There was a President's Day Storm in 1979 – blame Carter – which dumped 20” of snow in Harrisburg. I was living in New York City at the time where we had something similar, bringing the whole city to a complete standstill. As I recall, even the subways were closed. Another President's Day Storm in 2003 – blame Bush – dropped almost 27” on parts of the mid-state over a period of three days.
Curiously, I have no real recollection of this one.
There's one memory I can't match to a storm, maybe one of the mid'90s ones. The Sunday evening engineer got stuck overnight at the radio station and pulled a 24-hour air-shift until I was able to get in to relieve him (I have no idea why they couldn't get someone else in before then). A non-music person, he had to deal with almost a whole day's worth of classical music announcing, trying to pronounce names he had never seen before. I was finally able to get out of my house and into the station by 2pm, taking the board until 1 or 2am after he'd been rested up and took the overnight shift until the next day's crew was able to get back on schedule. That may well be why I don't remember much of that storm...
Hmmm. President's Day is coming up next Monday – and I see there's a “chance of flurries” in the extended forecast.
I do remember a March snowstorm in 1993, the only big storm of the season, but it dumped some 20+” in Harrisburg. Penn Street, a quaint narrow one-lane alley with fashionable row homes in my neighborhood, was drifted shut from side to side: you could barely tell there were cars parked there, completely hidden by the drifts except for a little bump here and there and the occasional antenna poking out.
In 1983, with that Lincoln's Birthday Blizzard, I didn't have a car to worry about so, basically, I didn't have a care about how much snow there was: it was amazing and it was kind of fun. I was a good bit younger, then, too.
Ten years later, it took me several days till I could get my car dug out – back trouble – and in the 1996 storms, the only parking place I could find was four blocks away from my house. Not fun when you leave work at 1am. That spring, then, a garage just around the corner from my apartment became available and I was able to get it: no more walking four blocks at 1am after a blizzard! Right. So the first snow storm we had brought a snow plow down Penn Street and they piled it... right in front of my garage door! So I had to sheer away a freaping cliff of SEVEN FEET of snow to get my car out of the garage!
Next month, it will be 50 years since I first moved into this house with my parents. We had some bad storms that first winter, too, in 1960-61. I don't recall the number of inches for either of them, but there were two in fairly close succession. And drifting, too – my west-side neighbors are slightly higher than us on our little hill, and the snow would blow down from his driveway and cover ours. I recall his driveway being almost clear. Ours was so deep, once it was plowed, it was like looking down a canyon. You couldn't see the cars going up or down. Walking down for the mail reminded me of that great scene in “The Ten Commandments” when the Israelites crossed the Red Sea: I hoped I would make it back to the house before it would collapse...

__WRITTEN REQUEST A__
According to the snowstorm memories, how much snow did the 2003 President's Day Storm drop on parts of the mid-state?
__WRITTEN REQUEST B__
Rewrite the snowstorm memories from "Next month, it" up to and including "it would collapse...", putting "gorge" in place of "canyon".
__WRITTEN REQUEST C__
Carry the snowstorm memories on from their last sentence.
The listing has nothing to do with the snowstorm memories.

__MATERIAL__
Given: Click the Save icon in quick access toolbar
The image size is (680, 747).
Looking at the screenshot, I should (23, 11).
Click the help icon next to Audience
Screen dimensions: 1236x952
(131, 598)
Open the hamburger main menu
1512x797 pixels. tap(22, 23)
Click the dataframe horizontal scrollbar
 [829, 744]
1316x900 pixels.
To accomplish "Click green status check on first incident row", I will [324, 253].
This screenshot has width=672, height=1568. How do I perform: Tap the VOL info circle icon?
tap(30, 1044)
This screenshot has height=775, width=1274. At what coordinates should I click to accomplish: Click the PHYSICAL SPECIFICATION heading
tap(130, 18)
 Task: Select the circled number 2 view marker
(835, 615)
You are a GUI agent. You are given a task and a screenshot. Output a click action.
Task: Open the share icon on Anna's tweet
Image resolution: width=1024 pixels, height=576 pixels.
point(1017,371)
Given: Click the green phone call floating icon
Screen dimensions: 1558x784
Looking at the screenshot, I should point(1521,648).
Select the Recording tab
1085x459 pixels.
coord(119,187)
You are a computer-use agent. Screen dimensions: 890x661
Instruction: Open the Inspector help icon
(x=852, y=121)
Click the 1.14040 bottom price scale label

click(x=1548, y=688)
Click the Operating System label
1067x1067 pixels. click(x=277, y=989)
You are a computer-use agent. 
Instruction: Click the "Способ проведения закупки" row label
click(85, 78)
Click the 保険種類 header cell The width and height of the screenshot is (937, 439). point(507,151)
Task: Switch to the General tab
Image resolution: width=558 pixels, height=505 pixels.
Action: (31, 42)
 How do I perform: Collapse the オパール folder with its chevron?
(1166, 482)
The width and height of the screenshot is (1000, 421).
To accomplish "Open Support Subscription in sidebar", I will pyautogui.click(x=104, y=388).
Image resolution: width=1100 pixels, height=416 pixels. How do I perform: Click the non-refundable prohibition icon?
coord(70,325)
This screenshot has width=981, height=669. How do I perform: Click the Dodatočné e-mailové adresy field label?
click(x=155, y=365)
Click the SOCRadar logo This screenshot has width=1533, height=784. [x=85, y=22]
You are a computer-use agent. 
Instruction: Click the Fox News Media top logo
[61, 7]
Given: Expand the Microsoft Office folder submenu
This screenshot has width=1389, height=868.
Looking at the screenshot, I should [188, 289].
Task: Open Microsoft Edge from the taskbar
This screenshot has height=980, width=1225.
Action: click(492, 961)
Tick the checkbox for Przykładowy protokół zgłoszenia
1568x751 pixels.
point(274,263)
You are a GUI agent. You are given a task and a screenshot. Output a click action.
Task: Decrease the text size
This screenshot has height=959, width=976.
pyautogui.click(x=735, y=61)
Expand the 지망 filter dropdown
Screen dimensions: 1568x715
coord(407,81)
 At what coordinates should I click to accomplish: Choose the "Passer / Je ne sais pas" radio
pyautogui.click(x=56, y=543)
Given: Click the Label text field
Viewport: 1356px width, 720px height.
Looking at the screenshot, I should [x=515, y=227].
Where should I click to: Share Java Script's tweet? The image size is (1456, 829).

__TASK OUTPUT A__
Almost 27 inches, over a period of three days.

__TASK OUTPUT B__
Next month, it will be 50 years since I first moved into this house with my parents. We had some bad storms that first winter, too, in 1960-61. I don't recall the number of inches for either of them, but there were two in fairly close succession. And drifting, too – my west-side neighbors are slightly higher than us on our little hill, and the snow would blow down from his driveway and cover ours. I recall his driveway being almost clear. Ours was so deep, once it was plowed, it was like looking down a gorge. You couldn't see the cars going up or down. Walking down for the mail reminded me of that great scene in “The Ten Commandments” when the Israelites crossed the Red Sea: I hoped I would make it back to the house before it would collapse...

__TASK OUTPUT C__
Yesterday, before the storm and while the sun was still shining brightly on my snowy front yard, I saw five robins flying back and forth between the trees and my roof. They may have been a little early for Spring – I don't recall the earliest date I've seen robins, here – but sometimes there are robins wintering over in the mountains just a few miles north of us, here. They were gone soon. I hope they found a safe place to hang out till this is over.
There are icicles hanging from the edge of the roof: these are the ones outside my bedroom window (see left) looking east.
So now I'm listening to the moaning of the wind which kicked in around 9am – they're calling for wind gusts up to 40mph with the heaviest snow later this afternoon – and wondering if we'll get the 18-20” that's the upper range of today's prediction. On top of what's left of the last storm, that's more snow than I care to deal with, right now.
When I checked last night at 10:30, there was a mere 3” of new snow on that front porch post – I'd cleared off the old snow before it had begun snowing just after 4:00. This morning at 8:00, there was 7.5” on the post. But the second phase of this second storm – the new Low that is supposed to form off the coast and “explode” into a fierce Nor'Easter late this morning – hasn't begun yet.
Here is a photo taken at 11:30 looking along my front sidewalk toward the driveway (to the west). I'd shoveled most of that walk yesterday but now there's 13" of new snow on it and it's drifting. Uh huh...
Okay, it's not the end of the world and I'd rather deal with snow than with mudslides like Los Angeles or earthquakes like Haiti. As someone posted at Facebook – and don't get me started on their “new look” – “snow and adolescence are two things that will go away if you ignore them long enough.”
Did I just hear thunder? Yes - a friend in CT heard a report on the radio that the Mid-Atlantic was experiencing "thunder snow," something that used to be a rare occurrence but is becoming less so, these days. Still, if the banshees weren't enough, that's better than the Grim Shoveler...
39 days till Spring! See you then!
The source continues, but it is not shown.